A damning report into US gymnastics’ sex abuse scandal lambasted the United States Olympic Committee on Monday, saying the body had helped create the environment which allowed former team doctor Larry Nassar to abuse hundreds of athletes.
The 233-page report said senior USOC executives had failed to react swiftly when first warned of allegations surrounding Nassar in 2015, instead concealing the doctor’s crimes until the scandal erupted into a public view in late 2016.
Investigators hired by USOC to conduct a wide-ranging inquiry into the scandal said former USOC chief executive Scott Blackmun, and current USOC chief of sports performance Alan Ashley, were both guilty of inaction after first being told of abuse allegations.
Later Monday, USOC chief executive Sarah Hirshland confirmed Ashley had been fired from his position in the wake of the report.
The investigation, carried out by Boston law firm Ropes & Gray, painted a withering picture of a systemic failure which allowed Nassar to abuse hundreds of athletes.
Nassar was jailed for life earlier this year for the abuse of more than 250 athletes, including several stars of the United States’ gold medal-winning teams at the 2012 and 2016 Olympics.
“While Nassar bears ultimate responsibility for his decades-long abuse of girls and young women, he did not operate in a vacuum,” an executive summary of the report said.
“Instead, he acted within an ecosystem that facilitated his criminal acts.”
The United States Olympic Committee, USA Gymnastics, coaches, trainers and medical professionals all failing to protect athletes from Nassar, the report said.
“These institutions and individuals ignored red flags, failed to recognize textbook grooming behaviors, or in some egregious instances, dismissed clear calls for help from girls and young women who were being abused by Nassar,” the summary said.
Nassar’s abuse was a “manifestation of the broader failures at USAG and the USOC to adopt appropriate child-protective policies and procedures to ensure a culture of safety for young athletes,” it added.
‘We failed you’
The US Olympic Committee responded to the report’s findings with an apology to survivors of Nassar’s abuse.
“The US Olympic community failed the victims, survivors and their families, and we apologize again to everyone who has been harmed,” said Susanne Lyons, USOC independent board member.
“The USOC board commissioned this independent investigation because we knew we had an obligation to find out how this happened and to take important steps to prevent and detect abuse. We now have a much more comprehensive view of individual and institutional failures.”
The report’s lead investigators Joan McPhee and James Dowden said former USOC chief Blackmun, who resigned in February, and Ashley were first alerted by former USA Gymnastics chief Steve Penny in July 2015 that Nassar was to be reported to law enforcement.
However, neither Blackmun nor Ashley shared the information with other members of USOC’s board or directors or USOC’s SafeSport team.

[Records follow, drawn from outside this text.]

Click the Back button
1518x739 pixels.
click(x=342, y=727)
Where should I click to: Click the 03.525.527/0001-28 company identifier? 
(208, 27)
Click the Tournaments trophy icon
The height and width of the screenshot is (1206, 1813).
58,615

The report said Blackmun and former USA Gymnastics boss Penny had both “engaged in affirmative efforts to protect and preserve their institutional interests –- even as Nassar retired from the sport with his reputation intact and continued to have access to girls and young women at the college, club and high school levels.”
Blackmun meanwhile insisted to investigators he had “initiated an internal effort at the USOC to alert his SafeSport team to the allegations and to confirm that the USOC was taking all appropriate steps to respond to the allegations and ensure athlete safety.”
However, investigators concluded “no such conversations were had, and no such steps were taken.”
In remarks to USA Today on Monday, USOC chief Hirshland said Ashley’s position had become untenable.
“I made the determination late yesterday evening that our organization simply could not be successful going forward with Alan in the important leadership role he was in; and thus, first thing this morning, we terminated Alan’s employment,” Hirshland said.
The investigation, which had been commissioned by USOC, included more than 100 interviews, many of them with current and former USA Gymnastics and US Olympic Committee employees over a 10-month period.
Investigators reviewed more than 1.3 million documents as part of their probe, which covers allegations dating back to the early 1990s.